Task description
Whatever appears in the listing must be reproduced exactly.

Information supplied

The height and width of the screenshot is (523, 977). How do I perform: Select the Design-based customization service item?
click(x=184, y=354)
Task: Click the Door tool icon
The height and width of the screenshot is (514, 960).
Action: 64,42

Solution for this problem
The height and width of the screenshot is (523, 977). How do I perform: Select the Design-based customization service item?
click(x=184, y=354)
Task: Click the Door tool icon
The height and width of the screenshot is (514, 960).
Action: 64,42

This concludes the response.